• _Document passage_:
— Begin —
Bird Cove Looking into Bay
Looking West into the Bay

Monday, September 12, 2011

128 The Summer of ‘57

The summer holidays for me were always a time of excitement as I always looked forward to our trips south to visit family and friends. The summer of ’57 after my junior year at Laurelwood Academy was one with some anticipation and maybe a little apprehension, as my dad had taken a job in the romantic Chilcotin country of BC. Even though our house had not yet been moved to Vancouver Island, I knew it meant the close of my life as a “gypo” logger’s son. I had known all along that at some point in my life I would have to leave my island home but this made it abruptly final. My Read Island life, as I had known it was now a thing of the past, and I felt sad and cast a drift.

So that summer I found myself workings in a “gypo sawmill” run by the Robson Brothers. If my dad was a “gypo logger” their operation had to be for sure the “gypoist” sawmill I have ever seen. This was back in the days when little sawmills were thick all over the interior of BC. You could easily find such a sawmill from the plume of smoke that rose from its beehive burner.

All sawmills took care of the waste wood and sawdust from their operations by using a beehive burner as a method of waste disposal but because of the poor design of the Robson Brothers’ sawmill it required someone to grab the waste slabs as they came off the head saw and physically drag them onto the chain belt that carried them into the top of the burner. This was heavy work and very physically demanding, as you had to keep up with the head saw.
— End —
• _List of tasks_:
1. Quote the stretch of the memoir excerpt from "So that summer" through "the head saw.".
2. Answer these questions using the memoir excerpt:
(a) Which school did the narrator attend during the junior year mentioned?
(b) Who ran the sawmill where the narrator worked that summer?
(c) What did sawmills use to dispose of their waste wood and sawdust?
3. State whether each statement agrees with the memoir excerpt, answering yes or no and quoting the words that decide it:
(a) The narrator's father had taken a job in the Chilcotin country of BC.
(b) By that summer, the family's house had already been moved to Vancouver Island.
(c) Dragging the waste slabs onto the chain belt was light work.
The data that comes next is drawn from a separate source unrelated to the memoir excerpt.

• _Information shown_:
— Begin —
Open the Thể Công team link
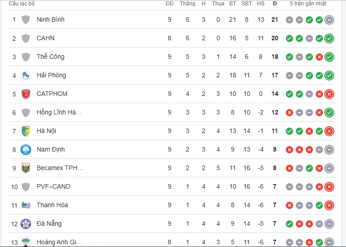 [x=50, y=57]
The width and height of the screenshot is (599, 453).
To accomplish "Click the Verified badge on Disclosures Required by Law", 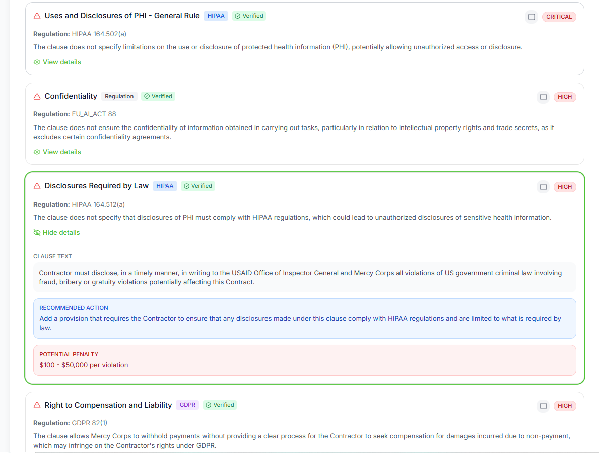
— End —
• _Responses in order_:
1.
So that summer I found myself workings in a “gypo sawmill” run by the Robson Brothers. If my dad was a “gypo logger” their operation had to be for sure the “gypoist” sawmill I have ever seen. This was back in the days when little sawmills were thick all over the interior of BC. You could easily find such a sawmill from the plume of smoke that rose from its beehive burner.

All sawmills took care of the waste wood and sawdust from their operations by using a beehive burner as a method of waste disposal but because of the poor design of the Robson Brothers’ sawmill it required someone to grab the waste slabs as they came off the head saw and physically drag them onto the chain belt that carried them into the top of the burner. This was heavy work and very physically demanding, as you had to keep up with the head saw.

2.
(a) Laurelwood Academy
(b) The Robson Brothers
(c) A beehive burner

3.
(a) Yes: "my dad had taken a job in the romantic Chilcotin country of BC"
(b) No: "Even though our house had not yet been moved to Vancouver Island"
(c) No: "This was heavy work and very physically demanding"